Editorial: Radiation-induced mutation

Published in The Hindu on December 16, 2008

The International Atomic Energy Agency (IAEA) has called for increased investment in radiation-induced mutation techniques that help in producing crop varieties with high yields and disease resistance, and can grow in stressful conditions such as drought, flood, and salinity. Using gamma radiation to produce new crop varieties through random mutations is not new. It has been in use since the 1920s and more than 3,000 varieties of 170 different plant species have been released for cultivation thanks to direct intervention by the IAEA over the past five decades. As early as 1973, a groundnut seed — India’s first mutant variety using this technique — was released by the Department of Atomic Energy. Many varieties of pulses and cereals have since been released by the DAE. Considering that existing varieties cannot meet the rising global demand for food, there is now an urgent need to use this efficient tool to produce many more crop varieties with desirable traits. Increasingly unfavourable climatic conditions are making many fertile lands unfit for agriculture. The 2007 report of the Intergovernmental Panel on Climate Change (IPCC) predicts that the sea level will rise by an average of 38.5 cm this century. This means many coastal areas and islands will be submerged by seawater, and large tracts of land will turn saline.
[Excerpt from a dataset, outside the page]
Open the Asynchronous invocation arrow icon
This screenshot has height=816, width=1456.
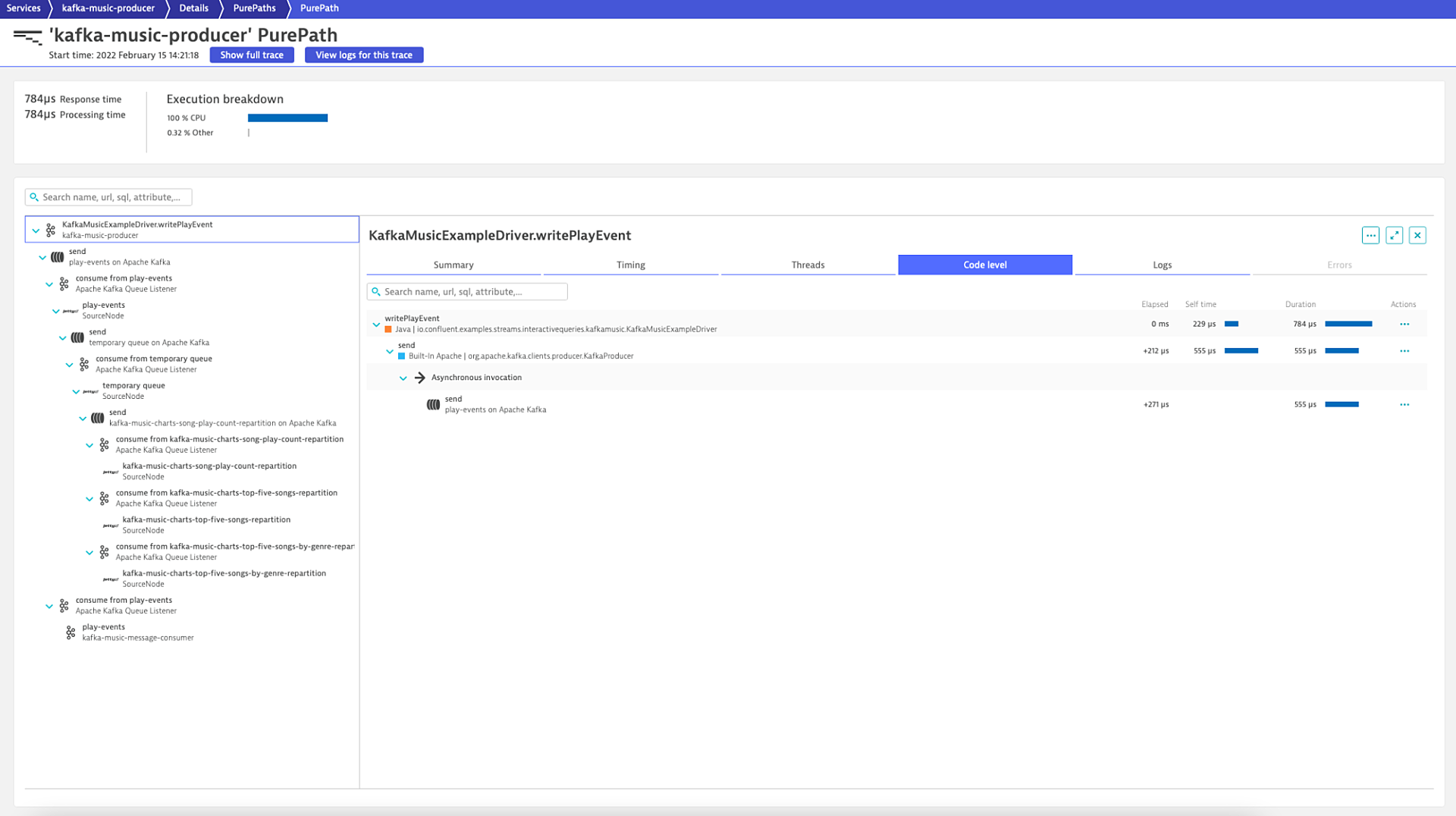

The priority clearly is to produce crops that can grow in saline conditions. Radiation-induced mutation has already helped produce one such rice variety. This is widely grown in the Mekong Delta’s saline soil in Vietnam, which — thanks to this and two other mutant varieties — has become one of the world’s top rice-producing countries. Kenya too has used the technology to produce a high-yielding wheat variety that is resistant to drought and is grown on more than 10,000 hectares. In India, the DAE must devote more resources to tap this technique. It should go beyond producing disease-resistant varieties and prioritise those that can grow in saline conditions and drought-prone areas. Since the process of producing a variety with desirable characteristics is time-consuming, the technique must be used selectively to produce varieties that cannot be produced through conventional breeding processes. Its advantages are that it speeds up the naturally occurring mutation process, allows farmers to save the seeds for the next harvest season, and guarantees the safety of the resultant mutant variety. India should have no hesitation in going for radiation-induced mutation in a big way.